Episode 8 takes us to Alaska and introduces us to our parasitic adversaries, and the whole thing is VERY reminiscent of a certain True Detective season that just concluded, pissing off nearly EVERYONE against the increasingly unpopular WOKE messaging they keep shoving in our faces. Remember, though, X-Files was introduced in 1993, which is now over 30 years ago, so the themes of that decade have had quite a lot of time to grow, or, I should say, metastasize.
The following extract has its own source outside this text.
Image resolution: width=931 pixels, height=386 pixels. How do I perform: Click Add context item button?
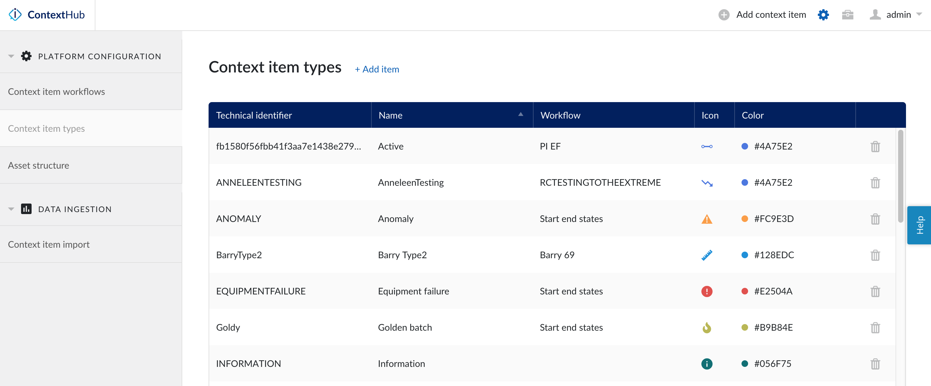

The year ’93 is significant because it was one of the most significant numbers for Crowley’s followers, and it was also the year the World Trade Center was bombed, which is of course NOT a coincidence.
Here’s the significance:
The number 93 is of great significance in Thelema.[91] The central philosophy of Thelema is in two phrases from Liber AL: “do what thou wilt shall be the whole of the law” and “love is the law, love under will”. Crowley urged their use in everyday communications, and himself used them to greet people.
Are you beginning to understand why a name like WILLiam keeps coming up when you start investigating this kind of stuff? Especially when you consider yourself a poet with this same middle name, which you turned into an entire alter-ego. Yeah.
So, William Weld, who was he? And why does his connection to Tuesday Weld matter for someone researching the occult influence on popular culture? First we’ll take a look at Bill:
William Floyd Weld (born July 31, 1945) is an American attorney, businessman, author, and politician who served as the 68th Governor of Massachusetts from 1991 to 1997. A Harvard and Oxford graduate,[citation needed] Weld began his career as legal counsel to the United States House Committee on the Judiciary before becoming the United States Attorney for the District of Massachusetts and later, the United States Assistant Attorney General for the Criminal Division. He worked on a series of high-profile public corruption cases and later resigned in protest of an ethics scandal and associated investigations into Attorney General Edwin Meese.
Weld was elected Governor of Massachusetts in 1990. In the 1994 election, he was reelected by the largest margin of victory in Massachusetts history. In 1996, he was the Republican nominee for the United States Senate in Massachusetts, losing to Democratic incumbent John Kerry.
And then we’ll take a look at Tuesday Weld:
Still-life gave way to motion pictures and Los Angeles. In 1956 she made both her television debut and first film appearance, in Alfred Hitchcock’s The Wrong Man. She was 12 years old and had already had a nervous breakdown, was battling alcoholism, and had tried to take her own life. Your standard Hollywood trifecta.
I think this is a good place to stop for today, but rest assured this line of inquiry will continue.